(r.g.) […] Quando mai in Russia c’è stato “il comunismo”? Dove i nostri detrattori borghesi e socialdemocratici hanno mai letto che in Russia è applicata la economia comunista? Mussolini ed i socialdemocratici spifferano ogni giorno di conoscere le dottrine marxiste, e non sanno “che la conquista violenta (attraverso la insurrezione armata del proletariato) dello Stato borghese, è la premessa indispensabile per iniziare gradualmente (ecco il gradualismo marxistico a che punto entra in scena) l’avviamento alle socializzazioni e, quindi, al comunismo”. Noi diciamo che lo Stato russo è proletario e comunista perché effettivamente gli organi dello Stato russo sono nelle mani dei proletari e dei comunisti. Questo possesso è la garanzia che il potere dei contadini e degli operai non fallirà ai suoi compiti.

Dire, dunque, che il bolscevismo è fallito, vuol dire riaffermare ancora la ignoranza della dottrina comunista, vuol dire “farsi un comunismo per proprio uso e consumo”, un “comunismo” la cui applicazione coincide con la insurrezione delle masse operaie e contadine, concetto simpaticamente anarchico che non raramente noi vediamo accettato a scopo polemico anche dai nostri avversari democratici e socialdemocratici.

Per sostenere con approssimativa veridicità il fallimento del bolscevismo occorrerebbe che i comunisti russi convocassero la Costituente e distruggessero i Soviet.

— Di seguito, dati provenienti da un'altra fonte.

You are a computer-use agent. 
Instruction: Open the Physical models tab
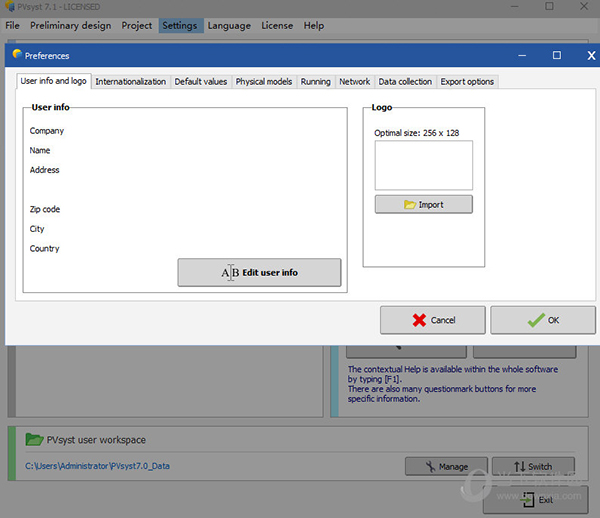264,82
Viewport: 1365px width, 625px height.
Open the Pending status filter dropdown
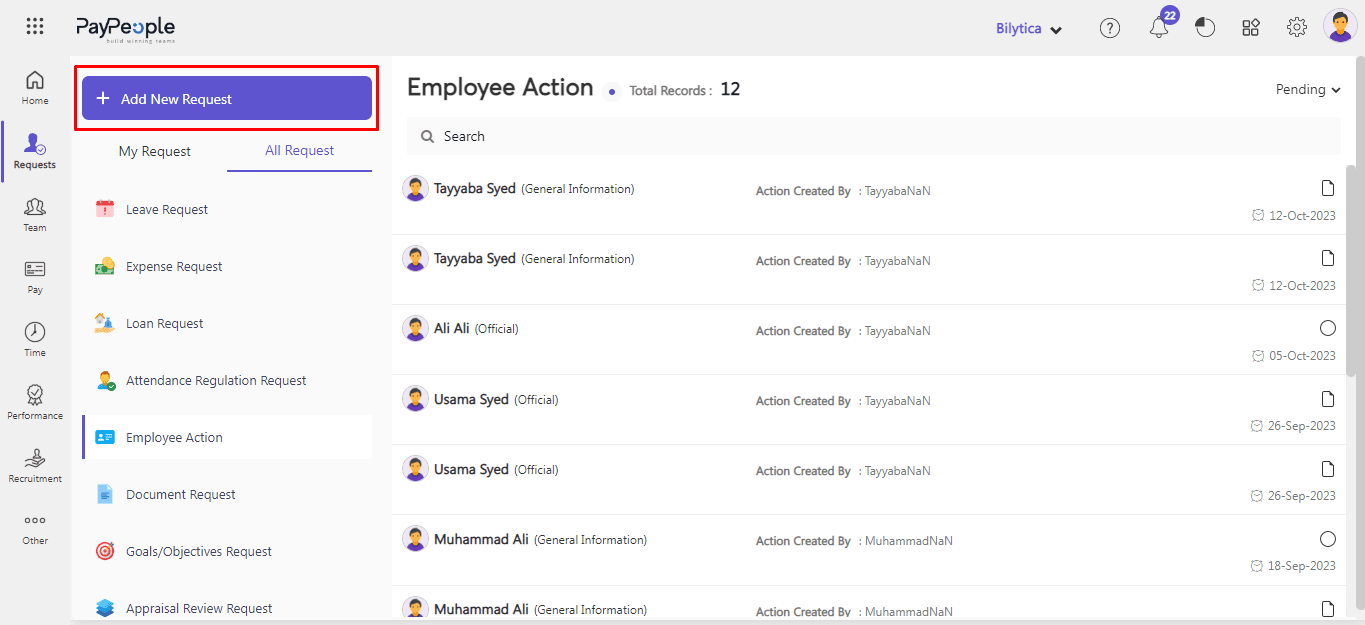[x=1307, y=90]
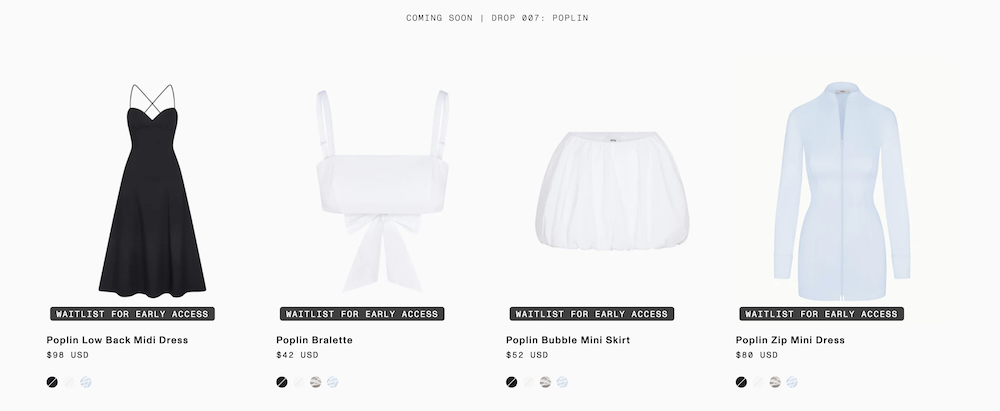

In questo momento i comunisti russi dovrebbero dichiarare il fallimento: ma neppure questa volta il fallito sarebbe “il comunismo”.

Un tale evento direbbe che la rivoluzione proletaria è “rinviata”.

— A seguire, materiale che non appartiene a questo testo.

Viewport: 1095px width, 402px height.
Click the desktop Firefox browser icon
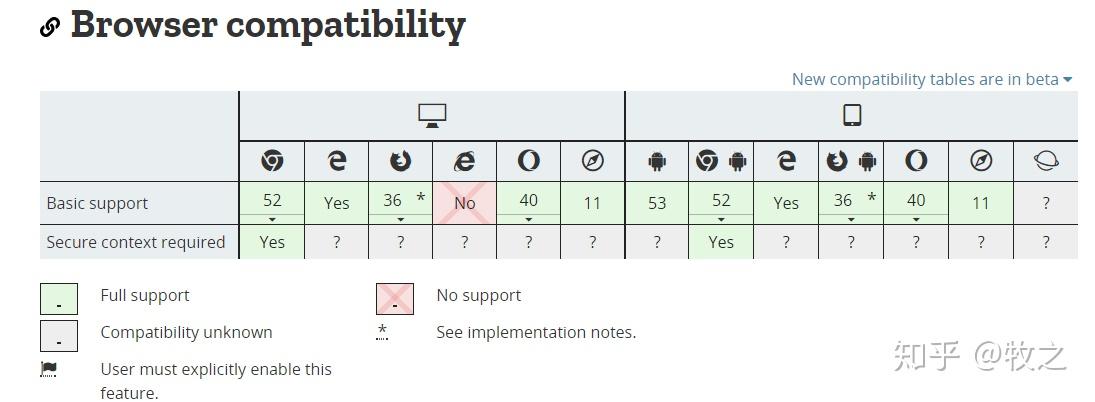pos(400,161)
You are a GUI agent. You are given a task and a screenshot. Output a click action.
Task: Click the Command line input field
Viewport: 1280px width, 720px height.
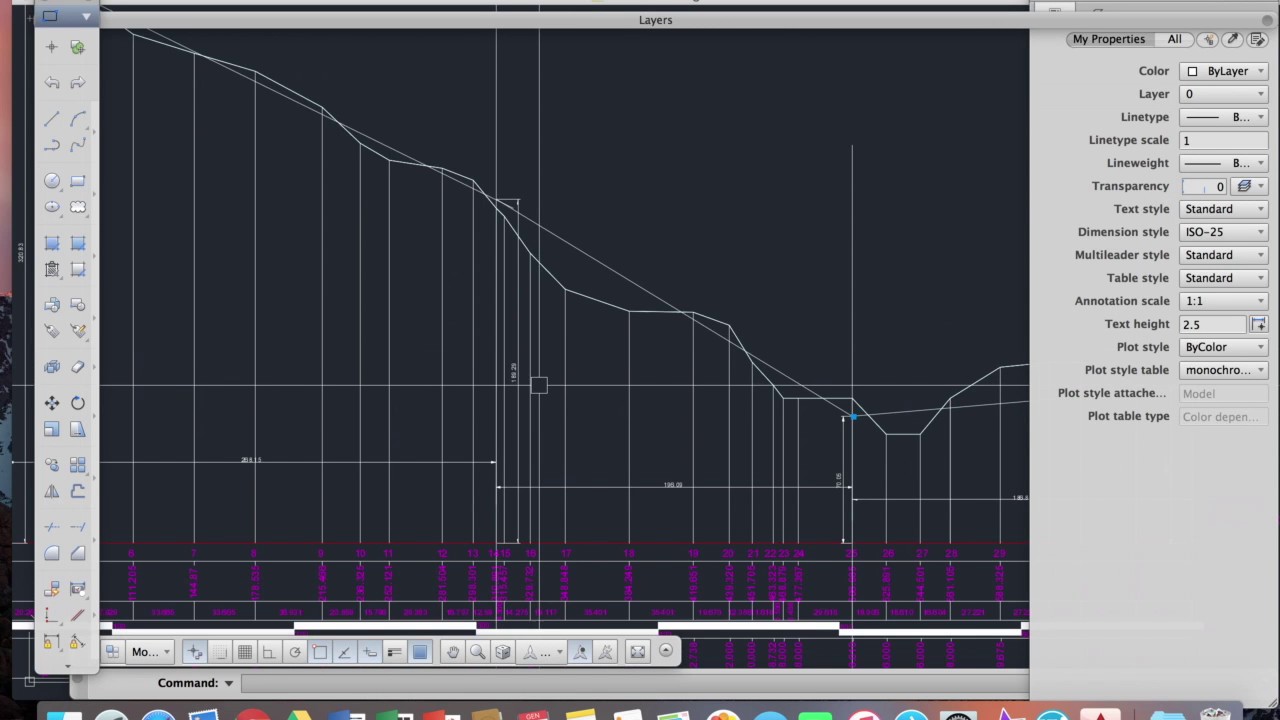coord(634,684)
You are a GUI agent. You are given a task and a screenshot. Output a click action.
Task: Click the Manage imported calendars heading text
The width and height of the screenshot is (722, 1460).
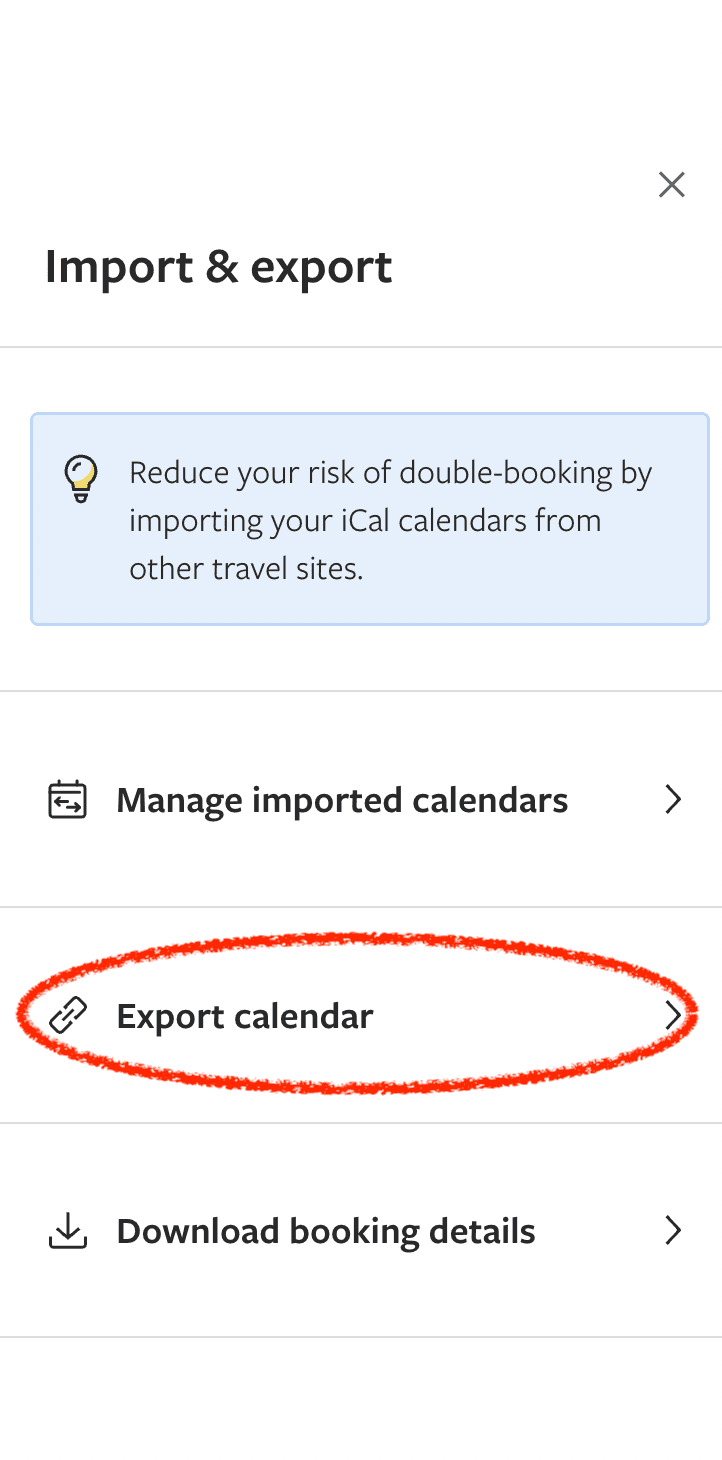click(342, 799)
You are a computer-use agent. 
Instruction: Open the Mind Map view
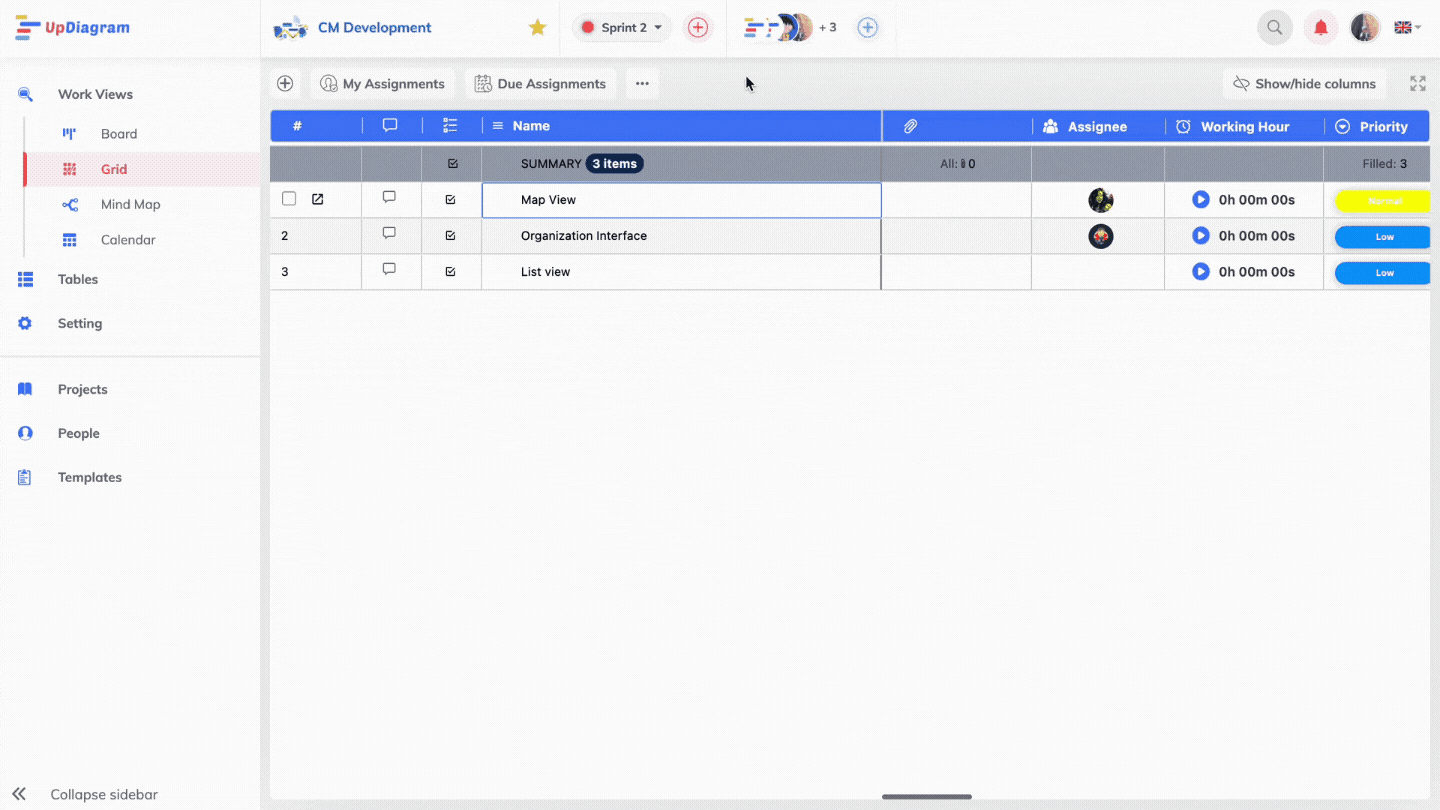[130, 204]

Ma il can can sollevato in coincidenza della Conferenza di Genova per riaffermare la centesima volta che il comunismo è fallito, che i comunisti russi “rinsaviscono” e che – quindi – i comunisti italiani sono dei volgari malfattori perché insistono, ciononostante, a far propaganda rivoluzionaria e comunista, ha tutta l’aria di una manovra per nascondere che il vero fallito in tutta questa faccenda è il capitalismo, per cercare di far dimenticare che sono stati gli Stati borghesi a chiamare a Genova la Russia, e non per pietà verso il povero comunismo morente, ma perché senza la Russia non si tenta neppure una politica di riassetto dell’economia degli Stati borghesi.

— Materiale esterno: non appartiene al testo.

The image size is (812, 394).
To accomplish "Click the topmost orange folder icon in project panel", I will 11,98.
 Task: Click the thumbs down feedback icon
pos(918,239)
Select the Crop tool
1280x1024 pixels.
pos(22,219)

Un’altra volta abbiamo detto che la Russia sa di non essere vittoriosa per il fatto che le è concesso di venire in Riviera, in questa primavera, a prendere il sole italiano assieme a Lloyd George, a Barthou ed all’aggregato Facta. La rivoluzione è in una tappa del suo cammino. Noi d’occidente soltanto, il proletariato comunista ed i contadini, possiamo stabilire la durata di questa tappa. La vittoria della Russia è nel consolidamento politico dello Stato e nel riconoscimento che gli Stati borghesi sono costretti a compiere di questo consolidarsi. È evidente che i comunisti ed il proletariato rivoluzionario di tutti i paesi si sentano più forti per il fatto che lo Stato russo è in piedi. È pure evidentissimo che il Governo russo faccia la sua politica di transigenza “perché sa” di essere sostenuto dal proletariato rivoluzionario di tutto il mondo che non ha potuto ancora compiere la rivoluzione nei vari paesi.

Ma noi (e non a scopo polemico) siamo disposti a sentirci dire che abbiamo fatto fallimento come i compagni russi, dai nostrani e stranieri Baldesi e Mussolini, se ciò fa piacere costoro; nel giorno successivo alla presa di possesso del potere statale dei paesi d’occidente, da parte degli operai, dei contadini e dei soldati.

Giacché (i nostri avversari lo avranno compreso da tempo) noi tendiamo a ripetere anche sulla pelle della borghesia occidentale quello che da essa fu chiamato l’“esperimento comunista”. In un tal giorno i patti di Genova saranno stracciati!